Even early internet, for them, was slower and text-heavy. Forums. IRC. Usenet. Threads. Search. You went looking for information. It didn’t hunt you. It didn’t rearrange your soul while you slept.
That whole environment trained a consistent set of instincts:
The world is a system.
Rules are stable.
Outcomes can be optimized.
Neutral tools are safe.
Mistakes can be reset.
And authority is external. Someone else is responsible for the boundaries.
That’s not a moral failure. That’s the environment they were raised in. That’s the water.
Now take those instincts and look at what they built.
They didn’t build a moral agent.

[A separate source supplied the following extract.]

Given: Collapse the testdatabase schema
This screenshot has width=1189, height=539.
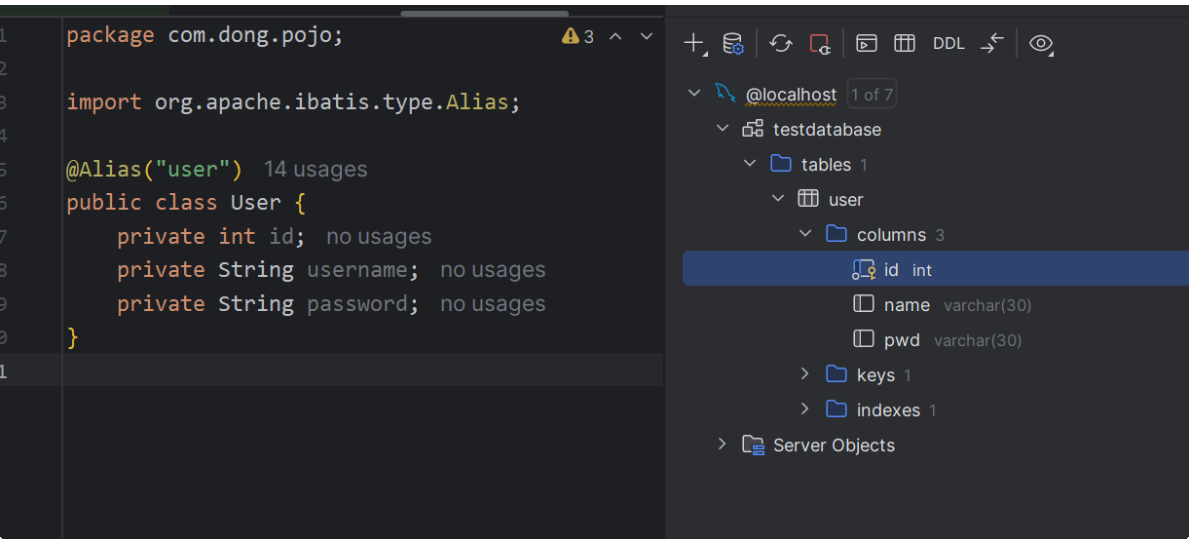Looking at the screenshot, I should pos(723,129).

They didn’t build an elder. They didn’t build a conscience. They built an engine.
An optimizer.
A pattern machine.
A system that can perform.
And because their world taught them that “systems are legible,” they pursued intelligence as mechanics. They asked: what are the rules, what are the parameters, what moves the score?
They treated intelligence as something you can engineer the way you engineer a game.
And games are honest about one thing: the goal is performance.
So performance became the measure.
Benchmarks became the scoreboard.
Speed became virtue.
Scaling became destiny.
And in that mindset, truth subtly shifts. It stops being a position anchored in obligation and consequence. It becomes a probability. The most likely next word. The most likely next answer. The output that “works” most often.
That is not truth in the human sense.
That is truth as statistical comfort.
Again: not because they were evil. Because the system they were raised on made that assumption feel normal. Most systems in their youth were safe precisely because they were bounded. Nobody got hurt if you optimized. Nobody’s identity got reshaped by a high score.
But here is the missing part. The part nobody accounted for.
AI is not a bounded entertainment system.
It does not end.
It does not stay in one room.
It does not reset.
And it is not neutral once it can speak.
When a machine can speak, it enters the human arena. Language is not a toy. Language is a moral tool. Words shape beliefs, beliefs shape actions, actions shape futures.
So when we put a high-speed optimization engine into human language and human relationships, we didn’t just build a tool.
We built an influence layer.
And we released it into the one environment where the old entertainment assumptions do not hold:
Human life.
Human life has no reset button.
Human life has consequences that accumulate.
Human life is not score-based. It is stewardship-based.
Human life isn’t just “what works.” It’s “what’s right,” even when it’s costly, even when it’s unpopular, even when it loses the short-term game.
That’s the mismatch.
The builders’ upbringing taught them a world where optimization was safe because the consequences were contained.
But AI was deployed into a world where optimization changes the container itself.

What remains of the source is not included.